» Aim of the task
Once the line with "You are a GUI" is found in the entries below, print it and each following line exactly, stopping after the line with "The height and"; print nothing else.

» Data shown
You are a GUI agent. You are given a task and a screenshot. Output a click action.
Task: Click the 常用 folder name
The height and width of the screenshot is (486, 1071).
---
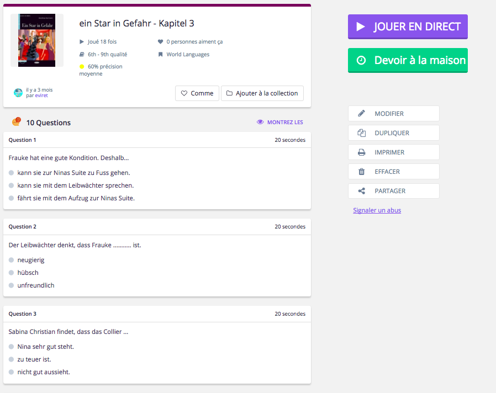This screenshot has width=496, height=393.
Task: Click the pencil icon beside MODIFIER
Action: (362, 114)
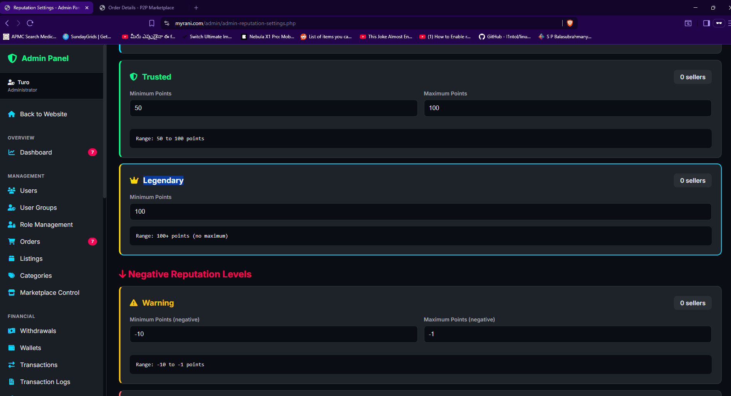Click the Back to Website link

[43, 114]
* * *
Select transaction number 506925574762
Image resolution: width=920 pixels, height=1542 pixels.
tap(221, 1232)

» Solution to this task
You are a GUI agent. You are given a task and a screenshot. Output a click action.
Task: Click the 常用 folder name
The height and width of the screenshot is (486, 1071).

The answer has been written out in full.